# 14 killed at nandigram



## tanmoy_rajguru2005 (Mar 15, 2007)

14 people were killed by police force at nandigram on 14 march. You must have heard about the news. So what are your openions about this incident guys?


----------



## bkpeerless (Mar 15, 2007)

simply lack of tech . today almost all police force uses weapons hat are painful to its extreme but not deadly like teazer, peper sprey etc
but indian police uses lathi and 1918 model guns. so how are police  going to face militants.


----------



## hailgautam (Mar 15, 2007)

What ever happening in Nandigram is an Irony of shorts. Left has been traditionally first to strike down any sort of Industrialization any where in India, calling it anti-poor. Now when trying to do their bit and they are facing the ire of their people.

Why can't they come to a place where they get the land willingly by the people? - Because the Industrialists want the land dirt cheap and the govt is always there to do their bit to oust the poor people from their farm lands and act as a mediator or dalal.

Industrialization has to happen and it has to happen with the consent of the people living where the Industry is coming up. The people who get displace due to and Industrial project are also an important stake holders it. These are the only ones who got only to loose anything from the project, hence they should be properly compensated.

Nandigram has been a flash point where it seemed that both the public and the administration has been rogue. The public of Nandigram have never bothered to come to the discussion tables and from the beginning tried to resists the project; probably never bothering to know what they are going to gain out of it.
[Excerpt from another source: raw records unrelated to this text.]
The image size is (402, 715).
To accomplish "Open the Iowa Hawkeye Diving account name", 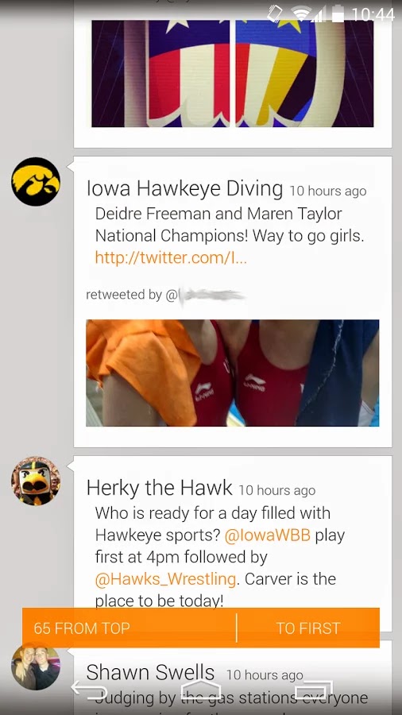I will point(184,188).
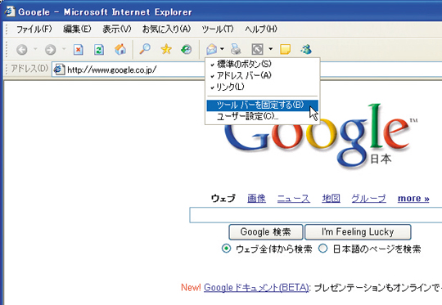Open the お気に入り(A) menu
Viewport: 442px width, 305px height.
tap(166, 29)
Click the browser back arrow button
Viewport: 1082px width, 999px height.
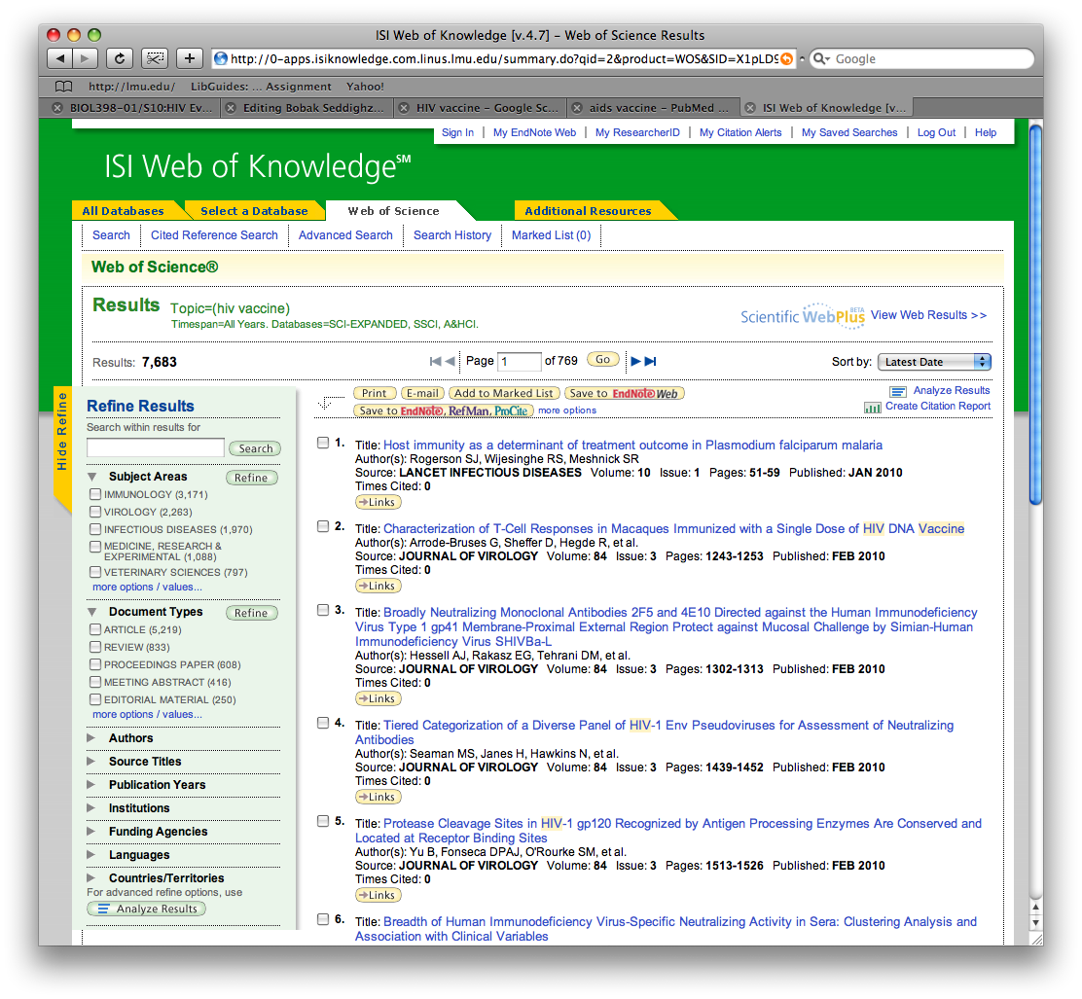click(x=59, y=58)
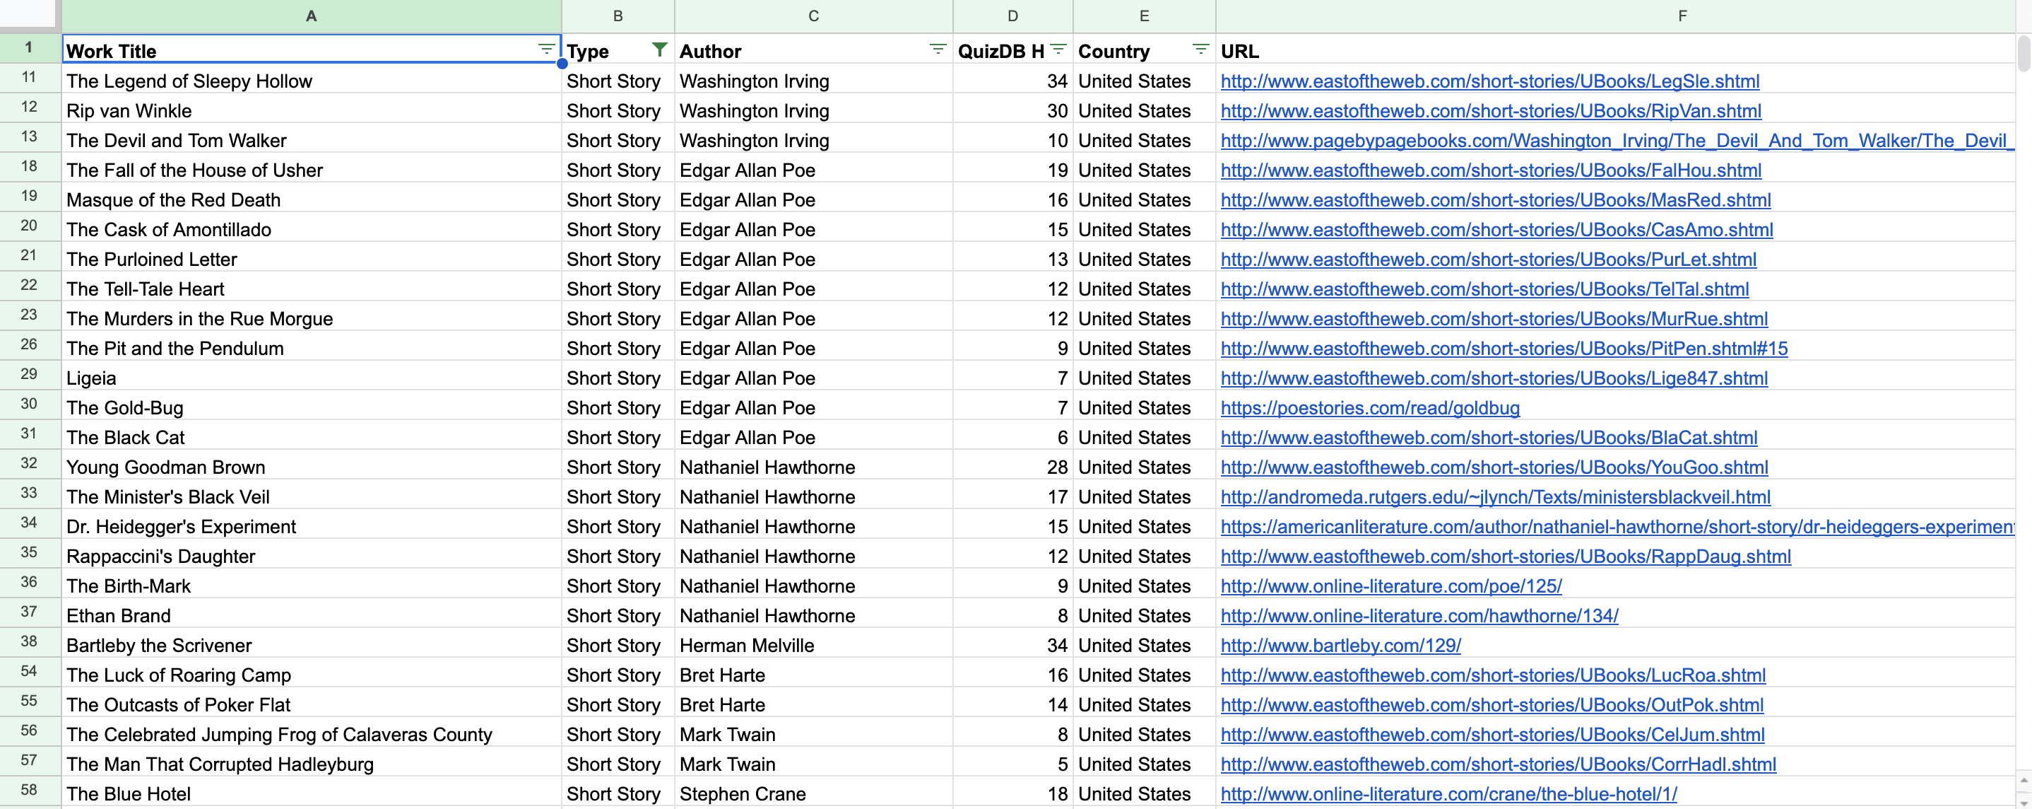Click the green fill handle on the header cell
The height and width of the screenshot is (809, 2032).
[x=562, y=63]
The administration also been slipshod in their approach, when thy first issued notification to acquire the land without consulting the public affected by the project.


----------



## ssdivisiongermany1933 (Mar 19, 2007)

Communism was to be finished in 1941 by nazis but they certainly failed ,due to hitler's one foolishness


----------



## Josan (Mar 19, 2007)

Plotitics is the cause to such acts


----------



## Aberforth (Mar 20, 2007)

Nandigram was a disaster waiting to happen months. One of my friends was a journalist in a leading newspaper who told about the grief of villagers. Of course our news and media ignore such stories being out to keep capitalists happy of face defamation suit from mights like Ratan Tata. 

Mamata banerjee took mileage of of the situation for her political ends which thankfully helped the idiots in the country to think its all politics and Ratan Tata is the messiah from his smiley PR enhancing interviews.

Now the second Jallianwala Bagh actually happened, I guess this ought to bring to light the plight of the poor famers, many of them who had fertile lands virtually snatched at dirt cheap rates. CPM government must have given adequate compensations and realised land isn't cheap.


----------



## int86 (Mar 20, 2007)

IBN7 covrage is roking.
No other channel has that guts.
And mind it politics is no cause. Its money, its corruptions, its the capitalists


----------



## thunderbird.117 (Mar 20, 2007)

I started hating police when they shot bullets instead of using non-lethal weapona and also hate police for raping two young woman. Everywhere in india there is fighting. I see india is a failed country.


----------



## premsharma (Mar 20, 2007)

CPM supporters, CPM cadre is nothing but goondas. Apart from Nandigram, isn't there any Baren Land in West Bengal. Why the fu**kin TATA wants only nandigram. Give them some non-agriculture land. These people on the name of being indian companies [TATA, Relaince etc] are worst than any MNCs and have been looting Indian public.

It is rightly compared to Jalianwala Bagh. I did not have guts to see those scenes when shown by gutsy IBN7 or Indiia TV. It should be a wake up call for all comunist rules states they elect their democratic Govt. Elections are nowhere fare, the strongholds of comunists. 

Poor farmers shot at point blank range, cold blooded murders, those who were trying to pick up dead bodies even were beaten, women raped. So called first woman of India or Italy, simply watching just to keep her central Govt going. Shame ...... WB govt should be dismissed with immediate effect and TATA given any Baren Land or thrown to Bngladesh.

I don't think we need that 1 lakh car which is going to be built & painted with blood of Nandigram. By then, Maruti would reduce prices of its 800 & Alto model to Rs 1 lakh to compete with TATAs. People will prefer Maruti over TATA. For TATAs it will remain as dream only.


----------



## ssdivisiongermany1933 (Mar 20, 2007)

WE hate U TATA and Leftist u have caused death of 20 innocent people ,U are no less than terrorists


----------



## saikibryan (Mar 29, 2007)

don't blame the tatas...it's cpim's local don named lakshman seth, another leader from cpim binay kongar...just imagine even after 15 days they didn't apologise even...yesterday cm mr bhattacharya took the pain of accepting it.
ppl who died at nandigram firing were innocent ppl...not a single leader from trinamool congress or cpim was murdered...
blame politics first...then the others


----------